Single-cell analysis reveals an antiviral network that controls Zika virus infection

In 2016, the world was gripped by the Zika virus (ZIKV) epidemic, which spread rapidly across the Americas, causing widespread concern due to its association with severe neonatal birth defects. Despite significant efforts to understand the virus, many questions remain about how the host immune system responds to ZIKV infection. A groundbreaking study by researchers at the Emory University School of Medicine has shed new light on this topic by leveraging advanced single-cell RNA sequencing (scRNA-seq) technology to investigate the intricate interplay between the virus and host cells.
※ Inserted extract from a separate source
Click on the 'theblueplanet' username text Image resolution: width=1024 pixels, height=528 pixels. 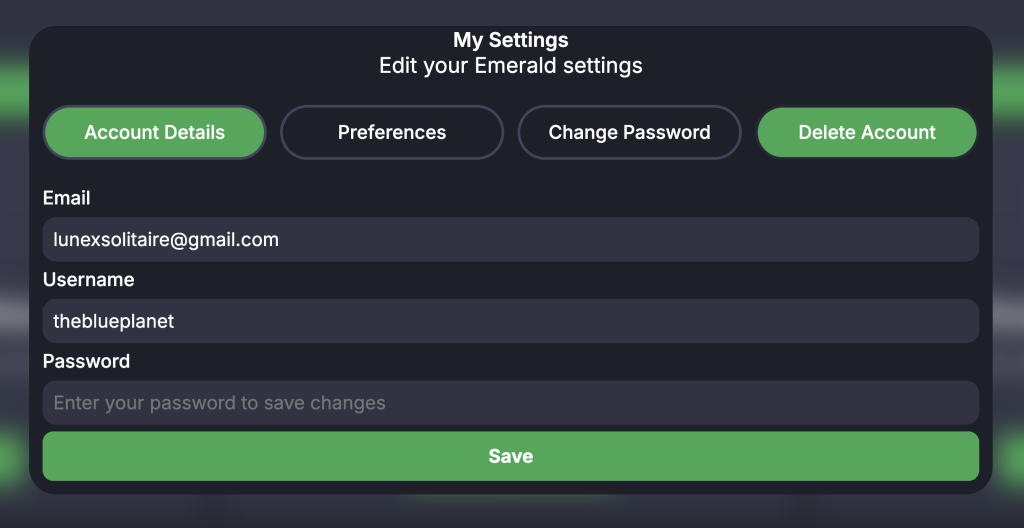(114, 321)
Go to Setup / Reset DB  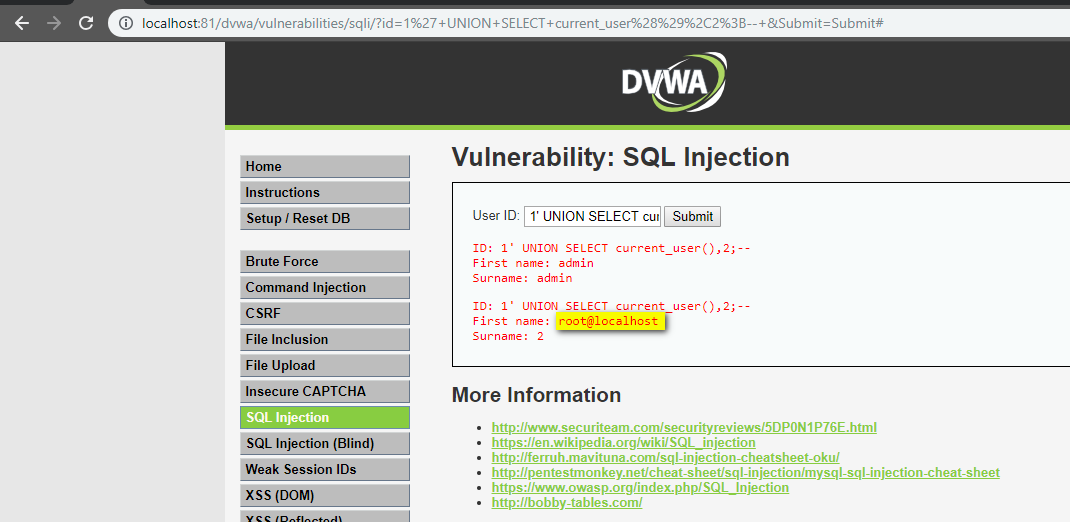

ZIKV, like many other viruses, hijacks host cells to replicate and spread throughout the body. To gain insights into how the immune system responds to ZIKV infection at the single-cell level, the researchers adapted the 10× Genomics Chromium scRNA-seq assay. This innovative approach allowed them to simultaneously capture both viral RNA and host mRNA within individual cells. By profiling human monocyte-derived dendritic cells infected with ZIKV, the researchers were able to dissect the antiviral landscape with unprecedented detail.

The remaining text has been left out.